- Page excerpt:
________________________

Creating Smart Rail Services Using Digital Technologies

Two Products for the Hitachi Data Science Platform

Big Data Discovery and NX Context-based Data Management System

Highlight

Today’s clients are looking to IoT and big data-related business applications to utilize data as a means for creating more advanced maintenance methods, for optimizing operations, and for developing new services. These expectations are prevalent among industries with manufacturing plants and among public infrastructure providers in sectors such as rail transport, power, and gas. This article presents two products provided on the Hitachi Data Science Platform that help prepare data for utilization—Big Data Discovery and the NX Context-based Data Management System. The Hitachi Data Science Platform provides clients with comprehensive assistance for data utilization. Customers can utilize it to create a data-gathering environment or a data lake for unified data storage. It can also provide assistance with preparing data for utilization, along with AI- and BI-driven data analysis services and application development.

PDF Download

Author introduction

Takashi Tsuno

Transportation Information Systems Division, Social Infrastructure Information Systems Division, Social Infrastructure Systems Business Unit, Hitachi, Ltd. Current work and research: Coordination of departments responsible for Big Data Discovery.

Yuuji Takamura

Social Innovation & Telecommunication Division, Social Infrastructure Information Systems Division, Social Infrastructure Systems Business Unit, Hitachi, Ltd. Current work and research: Development of solutions adopting distributed processing platforms.

Toshiko Takamura

Control System Platform Development Department, Control System Platform Division, Services & Platforms Business Unit, Hitachi, Ltd. Current work and research: Development of the NX Context-based Data Management System.

________________________

- Set exercise A:
In the Hitachi Data Science Platform article, retype the passage starting with "Transportation Information Systems" and going on through "Big Data Discovery.".

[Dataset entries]
________________________

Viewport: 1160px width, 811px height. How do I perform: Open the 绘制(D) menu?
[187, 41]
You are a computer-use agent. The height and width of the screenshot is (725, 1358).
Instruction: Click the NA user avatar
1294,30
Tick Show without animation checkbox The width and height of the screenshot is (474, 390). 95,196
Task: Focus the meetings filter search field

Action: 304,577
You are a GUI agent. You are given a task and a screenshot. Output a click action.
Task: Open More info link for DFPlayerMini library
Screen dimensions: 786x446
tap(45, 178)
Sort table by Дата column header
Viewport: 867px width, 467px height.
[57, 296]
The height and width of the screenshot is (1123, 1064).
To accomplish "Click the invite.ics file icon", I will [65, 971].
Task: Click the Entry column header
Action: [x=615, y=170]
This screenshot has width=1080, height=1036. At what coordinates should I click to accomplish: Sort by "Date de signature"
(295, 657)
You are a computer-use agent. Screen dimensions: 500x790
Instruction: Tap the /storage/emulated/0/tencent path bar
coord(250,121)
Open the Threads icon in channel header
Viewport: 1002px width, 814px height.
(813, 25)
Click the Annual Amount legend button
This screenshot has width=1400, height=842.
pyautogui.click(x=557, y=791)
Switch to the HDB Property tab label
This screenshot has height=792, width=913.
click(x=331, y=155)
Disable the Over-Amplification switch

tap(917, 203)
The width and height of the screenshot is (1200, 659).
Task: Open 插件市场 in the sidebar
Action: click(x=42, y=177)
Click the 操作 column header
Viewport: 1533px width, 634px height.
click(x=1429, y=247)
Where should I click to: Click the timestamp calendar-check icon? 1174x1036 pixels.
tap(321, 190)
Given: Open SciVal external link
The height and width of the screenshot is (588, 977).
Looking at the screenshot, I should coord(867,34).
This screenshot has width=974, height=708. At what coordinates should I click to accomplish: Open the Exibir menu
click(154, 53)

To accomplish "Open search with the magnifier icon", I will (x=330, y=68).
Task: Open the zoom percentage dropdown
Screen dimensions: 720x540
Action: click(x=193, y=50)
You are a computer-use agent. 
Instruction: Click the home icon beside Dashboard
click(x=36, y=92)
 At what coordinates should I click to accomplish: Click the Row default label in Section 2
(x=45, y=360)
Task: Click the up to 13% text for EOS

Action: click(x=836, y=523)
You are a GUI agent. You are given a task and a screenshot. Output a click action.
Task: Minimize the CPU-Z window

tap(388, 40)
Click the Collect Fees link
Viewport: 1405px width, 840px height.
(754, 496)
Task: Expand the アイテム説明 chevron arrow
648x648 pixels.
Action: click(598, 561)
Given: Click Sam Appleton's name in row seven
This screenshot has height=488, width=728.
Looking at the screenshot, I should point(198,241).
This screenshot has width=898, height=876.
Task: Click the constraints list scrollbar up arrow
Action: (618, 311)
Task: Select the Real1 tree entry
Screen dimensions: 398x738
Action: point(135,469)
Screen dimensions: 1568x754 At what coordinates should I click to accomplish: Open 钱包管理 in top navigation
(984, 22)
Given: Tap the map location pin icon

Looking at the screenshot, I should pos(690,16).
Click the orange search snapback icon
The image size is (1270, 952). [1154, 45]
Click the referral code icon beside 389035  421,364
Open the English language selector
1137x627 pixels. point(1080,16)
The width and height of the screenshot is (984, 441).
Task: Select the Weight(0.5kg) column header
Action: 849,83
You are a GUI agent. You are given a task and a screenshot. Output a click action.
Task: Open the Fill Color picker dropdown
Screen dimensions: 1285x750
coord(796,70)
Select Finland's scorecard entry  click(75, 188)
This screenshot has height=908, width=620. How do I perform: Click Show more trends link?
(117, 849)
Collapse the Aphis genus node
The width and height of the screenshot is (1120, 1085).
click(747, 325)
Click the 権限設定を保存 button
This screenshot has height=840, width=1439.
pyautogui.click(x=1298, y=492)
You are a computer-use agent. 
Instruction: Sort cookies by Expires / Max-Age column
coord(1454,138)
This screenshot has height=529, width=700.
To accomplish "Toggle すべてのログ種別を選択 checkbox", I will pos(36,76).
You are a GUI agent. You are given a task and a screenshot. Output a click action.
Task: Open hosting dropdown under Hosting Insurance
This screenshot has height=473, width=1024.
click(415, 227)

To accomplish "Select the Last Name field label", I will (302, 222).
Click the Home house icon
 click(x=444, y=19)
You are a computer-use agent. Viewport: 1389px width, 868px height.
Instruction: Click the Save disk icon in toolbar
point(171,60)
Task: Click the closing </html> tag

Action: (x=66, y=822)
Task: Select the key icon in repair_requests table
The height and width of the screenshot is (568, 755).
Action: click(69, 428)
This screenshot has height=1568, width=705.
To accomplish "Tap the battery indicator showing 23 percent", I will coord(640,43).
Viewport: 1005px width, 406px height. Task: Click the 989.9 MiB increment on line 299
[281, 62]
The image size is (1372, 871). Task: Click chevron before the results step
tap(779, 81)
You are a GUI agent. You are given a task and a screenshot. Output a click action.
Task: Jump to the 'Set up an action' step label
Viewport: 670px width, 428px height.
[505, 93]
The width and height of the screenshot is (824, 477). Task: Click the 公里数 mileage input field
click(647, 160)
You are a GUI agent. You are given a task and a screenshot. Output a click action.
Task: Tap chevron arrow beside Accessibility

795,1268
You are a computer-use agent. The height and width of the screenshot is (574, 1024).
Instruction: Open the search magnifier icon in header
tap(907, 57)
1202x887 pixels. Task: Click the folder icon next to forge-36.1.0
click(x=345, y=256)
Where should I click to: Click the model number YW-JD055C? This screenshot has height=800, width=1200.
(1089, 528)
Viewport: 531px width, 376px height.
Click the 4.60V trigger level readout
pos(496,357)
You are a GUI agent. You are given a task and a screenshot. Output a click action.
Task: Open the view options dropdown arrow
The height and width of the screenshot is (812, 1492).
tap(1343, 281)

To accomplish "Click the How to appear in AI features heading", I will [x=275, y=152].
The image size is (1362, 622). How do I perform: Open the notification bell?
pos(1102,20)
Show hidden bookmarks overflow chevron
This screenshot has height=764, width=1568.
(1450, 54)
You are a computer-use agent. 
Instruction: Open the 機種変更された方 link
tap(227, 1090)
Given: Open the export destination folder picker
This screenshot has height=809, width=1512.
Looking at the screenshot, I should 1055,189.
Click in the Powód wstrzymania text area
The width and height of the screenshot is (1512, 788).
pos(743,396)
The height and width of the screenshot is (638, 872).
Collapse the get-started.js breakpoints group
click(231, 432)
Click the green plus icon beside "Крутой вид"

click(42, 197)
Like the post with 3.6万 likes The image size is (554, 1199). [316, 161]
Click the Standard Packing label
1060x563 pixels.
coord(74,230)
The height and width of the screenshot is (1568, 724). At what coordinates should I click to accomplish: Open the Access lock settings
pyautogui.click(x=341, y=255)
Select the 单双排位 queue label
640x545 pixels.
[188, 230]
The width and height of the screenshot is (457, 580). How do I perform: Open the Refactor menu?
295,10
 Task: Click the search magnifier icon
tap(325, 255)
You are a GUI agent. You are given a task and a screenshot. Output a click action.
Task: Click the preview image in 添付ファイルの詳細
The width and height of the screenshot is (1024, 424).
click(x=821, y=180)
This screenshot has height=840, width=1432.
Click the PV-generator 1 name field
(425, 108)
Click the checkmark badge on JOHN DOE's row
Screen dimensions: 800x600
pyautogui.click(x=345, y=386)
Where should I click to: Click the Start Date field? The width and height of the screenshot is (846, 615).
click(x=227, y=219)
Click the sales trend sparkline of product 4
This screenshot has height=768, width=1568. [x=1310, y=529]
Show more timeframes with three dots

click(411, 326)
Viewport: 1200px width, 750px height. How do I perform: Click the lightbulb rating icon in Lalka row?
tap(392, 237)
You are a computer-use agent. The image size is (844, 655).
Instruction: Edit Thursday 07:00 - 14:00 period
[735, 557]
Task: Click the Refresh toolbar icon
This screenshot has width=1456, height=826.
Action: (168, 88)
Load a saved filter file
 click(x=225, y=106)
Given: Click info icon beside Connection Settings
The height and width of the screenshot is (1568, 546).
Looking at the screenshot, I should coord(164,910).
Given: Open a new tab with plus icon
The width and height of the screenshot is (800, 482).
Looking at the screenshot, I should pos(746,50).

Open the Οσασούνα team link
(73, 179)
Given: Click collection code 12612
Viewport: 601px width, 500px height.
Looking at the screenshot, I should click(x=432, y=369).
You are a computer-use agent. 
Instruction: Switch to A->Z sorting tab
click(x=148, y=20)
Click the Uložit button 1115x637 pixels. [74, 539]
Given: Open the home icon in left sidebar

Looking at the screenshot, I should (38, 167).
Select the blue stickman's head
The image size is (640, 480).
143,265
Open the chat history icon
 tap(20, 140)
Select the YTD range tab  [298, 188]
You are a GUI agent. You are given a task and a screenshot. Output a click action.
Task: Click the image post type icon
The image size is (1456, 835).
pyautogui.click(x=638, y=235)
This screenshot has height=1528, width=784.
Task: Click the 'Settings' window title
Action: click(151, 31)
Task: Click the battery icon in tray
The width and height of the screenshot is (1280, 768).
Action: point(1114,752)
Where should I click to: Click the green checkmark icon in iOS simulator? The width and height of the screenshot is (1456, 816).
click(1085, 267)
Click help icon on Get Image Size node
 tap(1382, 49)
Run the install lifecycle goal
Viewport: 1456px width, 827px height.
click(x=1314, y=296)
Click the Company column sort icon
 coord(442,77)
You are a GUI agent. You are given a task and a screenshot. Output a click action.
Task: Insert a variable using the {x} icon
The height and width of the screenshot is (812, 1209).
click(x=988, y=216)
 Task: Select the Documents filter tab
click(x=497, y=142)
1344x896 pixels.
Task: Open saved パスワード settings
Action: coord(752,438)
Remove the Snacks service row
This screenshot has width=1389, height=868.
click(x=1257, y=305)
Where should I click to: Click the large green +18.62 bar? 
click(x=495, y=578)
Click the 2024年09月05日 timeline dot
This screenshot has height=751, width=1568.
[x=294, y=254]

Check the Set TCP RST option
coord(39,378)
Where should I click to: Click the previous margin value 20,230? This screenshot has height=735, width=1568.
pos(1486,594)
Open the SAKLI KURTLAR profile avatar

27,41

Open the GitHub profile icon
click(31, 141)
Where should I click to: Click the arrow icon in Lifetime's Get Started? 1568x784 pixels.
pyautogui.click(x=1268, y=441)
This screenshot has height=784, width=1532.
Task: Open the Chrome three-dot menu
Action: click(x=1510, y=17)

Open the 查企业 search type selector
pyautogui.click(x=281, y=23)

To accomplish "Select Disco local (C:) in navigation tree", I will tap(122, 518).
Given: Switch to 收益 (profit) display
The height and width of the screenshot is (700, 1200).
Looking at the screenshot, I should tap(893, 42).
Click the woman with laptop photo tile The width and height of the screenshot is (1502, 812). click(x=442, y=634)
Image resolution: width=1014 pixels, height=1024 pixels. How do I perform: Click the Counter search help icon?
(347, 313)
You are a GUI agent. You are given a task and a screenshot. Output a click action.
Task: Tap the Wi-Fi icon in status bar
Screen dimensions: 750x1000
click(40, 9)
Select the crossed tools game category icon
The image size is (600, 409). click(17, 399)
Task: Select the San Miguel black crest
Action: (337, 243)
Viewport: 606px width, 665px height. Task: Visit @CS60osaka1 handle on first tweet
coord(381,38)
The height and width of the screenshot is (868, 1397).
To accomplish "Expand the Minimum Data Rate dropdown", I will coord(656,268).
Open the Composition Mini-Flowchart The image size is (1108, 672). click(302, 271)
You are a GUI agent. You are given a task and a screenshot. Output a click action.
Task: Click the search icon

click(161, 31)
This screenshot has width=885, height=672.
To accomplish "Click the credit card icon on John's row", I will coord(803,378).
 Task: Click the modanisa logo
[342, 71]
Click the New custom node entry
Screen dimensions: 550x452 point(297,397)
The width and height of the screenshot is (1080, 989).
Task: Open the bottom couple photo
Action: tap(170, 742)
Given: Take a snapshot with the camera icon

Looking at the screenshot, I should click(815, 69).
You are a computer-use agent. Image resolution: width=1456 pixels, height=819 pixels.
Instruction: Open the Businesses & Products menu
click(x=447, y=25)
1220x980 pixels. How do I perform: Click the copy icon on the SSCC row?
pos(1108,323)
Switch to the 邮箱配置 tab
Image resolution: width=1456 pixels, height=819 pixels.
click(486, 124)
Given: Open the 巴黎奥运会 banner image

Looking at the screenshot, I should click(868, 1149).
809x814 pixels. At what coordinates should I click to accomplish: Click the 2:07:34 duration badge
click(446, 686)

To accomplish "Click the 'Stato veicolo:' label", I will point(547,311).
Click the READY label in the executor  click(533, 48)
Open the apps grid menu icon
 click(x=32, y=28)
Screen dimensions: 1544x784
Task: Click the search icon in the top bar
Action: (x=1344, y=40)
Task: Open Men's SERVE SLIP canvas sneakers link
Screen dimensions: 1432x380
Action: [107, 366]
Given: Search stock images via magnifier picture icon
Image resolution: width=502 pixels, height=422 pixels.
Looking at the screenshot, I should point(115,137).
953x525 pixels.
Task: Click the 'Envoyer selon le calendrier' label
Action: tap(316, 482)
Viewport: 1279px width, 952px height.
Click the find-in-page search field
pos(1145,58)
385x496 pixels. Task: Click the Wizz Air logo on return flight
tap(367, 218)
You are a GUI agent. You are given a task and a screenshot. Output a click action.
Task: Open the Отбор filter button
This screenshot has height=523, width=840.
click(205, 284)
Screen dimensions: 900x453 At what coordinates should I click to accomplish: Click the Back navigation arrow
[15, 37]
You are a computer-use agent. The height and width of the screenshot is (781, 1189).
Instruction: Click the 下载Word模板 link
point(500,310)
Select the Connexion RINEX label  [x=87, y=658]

________________________

- Set exercise B:
Echo the lines of the records starting with the line with "will (x=330, y=68)." and going on through the line with "pyautogui.click(x=1298, y=492)", including both of those lines.

- Final answer A:
Transportation Information Systems Division, Social Infrastructure Information Systems Division, Social Infrastructure Systems Business Unit, Hitachi, Ltd. Current work and research: Coordination of departments responsible for Big Data Discovery.

- Final answer B:
To accomplish "Open search with the magnifier icon", I will (x=330, y=68).
Task: Open the zoom percentage dropdown
Screen dimensions: 720x540
Action: click(x=193, y=50)
You are a computer-use agent. 
Instruction: Click the home icon beside Dashboard
click(x=36, y=92)
 At what coordinates should I click to accomplish: Click the Row default label in Section 2
(x=45, y=360)
Task: Click the up to 13% text for EOS

Action: click(x=836, y=523)
You are a GUI agent. You are given a task and a screenshot. Output a click action.
Task: Minimize the CPU-Z window

tap(388, 40)
Click the Collect Fees link
Viewport: 1405px width, 840px height.
(754, 496)
Task: Expand the アイテム説明 chevron arrow
648x648 pixels.
Action: click(598, 561)
Given: Click Sam Appleton's name in row seven
This screenshot has height=488, width=728.
Looking at the screenshot, I should point(198,241).
This screenshot has width=898, height=876.
Task: Click the constraints list scrollbar up arrow
Action: (618, 311)
Task: Select the Real1 tree entry
Screen dimensions: 398x738
Action: point(135,469)
Screen dimensions: 1568x754 At what coordinates should I click to accomplish: Open 钱包管理 in top navigation
(984, 22)
Given: Tap the map location pin icon

Looking at the screenshot, I should pos(690,16).
Click the orange search snapback icon
The image size is (1270, 952). [1154, 45]
Click the referral code icon beside 389035  421,364
Open the English language selector
1137x627 pixels. point(1080,16)
The width and height of the screenshot is (984, 441).
Task: Select the Weight(0.5kg) column header
Action: 849,83
You are a GUI agent. You are given a task and a screenshot. Output a click action.
Task: Open the Fill Color picker dropdown
Screen dimensions: 1285x750
coord(796,70)
Select Finland's scorecard entry  click(75, 188)
This screenshot has height=908, width=620. How do I perform: Click Show more trends link?
(117, 849)
Collapse the Aphis genus node
The width and height of the screenshot is (1120, 1085).
click(747, 325)
Click the 権限設定を保存 button
This screenshot has height=840, width=1439.
pyautogui.click(x=1298, y=492)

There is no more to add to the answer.